(Document segment):
If you were to tell me half a decade ago that it would be my dream to lead students to Christ, I would’ve never believed you.

Born in a Christian family, I always attended Sunday school and was active in our kids’ choir. I was a happy-go-lucky child with a wide variety of hopes, dreams, and aspirations. I even graduated elementary at age 11.

Then, the teenage years came.

I was slowly progressing to understand what God wants me to do, even when I was still in my pre-teens during that time. But I would just say, “Okay,” not really trying to go where God wanted me to go.

When I was in third year high school, a new series called “The Rebelution” was introduced at our youth ministry called J-Zone (now Elevate). The series was about doing hard things to glorify God.

To make it more challenging, they gave us an everyday list of what we could do (i.e., saying “I love you” to your mom and/or dad, cleaning your room, etc.), but as easy as it sounds, at that time, these tasks were very hard for me.

(Directive 1):
Answer these questions about the account, one line each:
(a) At what age did the writer graduate from elementary school?
(b) What is the youth ministry once called J-Zone called now?
(c) What was the series "The Rebelution" about?
(Directive 2): Rewrite the part of the account that opens with the words "I was slowly" and closes with "wanted me to go.", swapping "pre-teens" for "early teens".

(Supplied data):

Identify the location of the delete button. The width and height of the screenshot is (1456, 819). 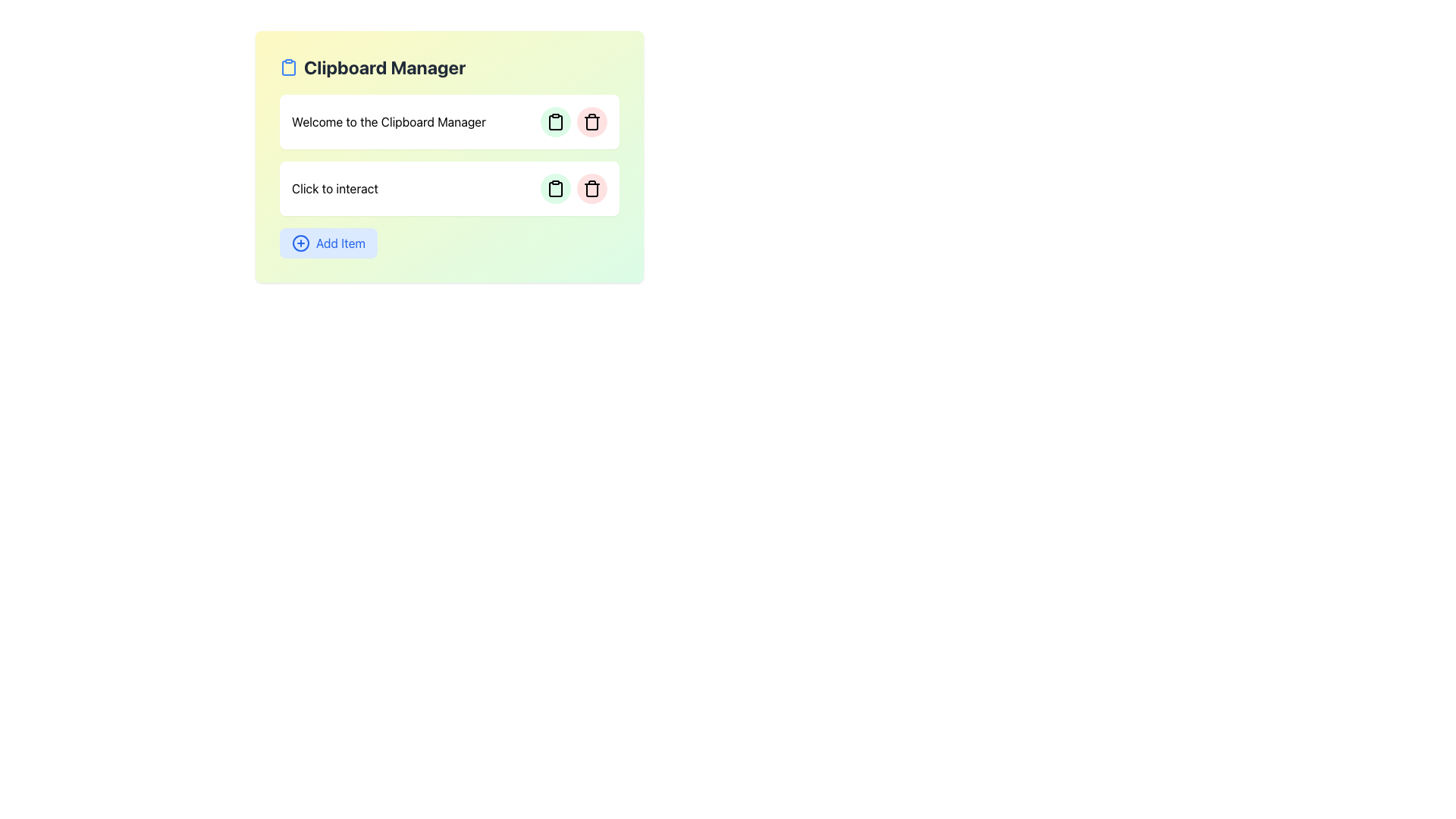
(592, 188).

(Full response 1):
(a) At age 11.
(b) Elevate.
(c) Doing hard things to glorify God.

(Full response 2):
I was slowly progressing to understand what God wants me to do, even when I was still in my early teens during that time. But I would just say, “Okay,” not really trying to go where God wanted me to go.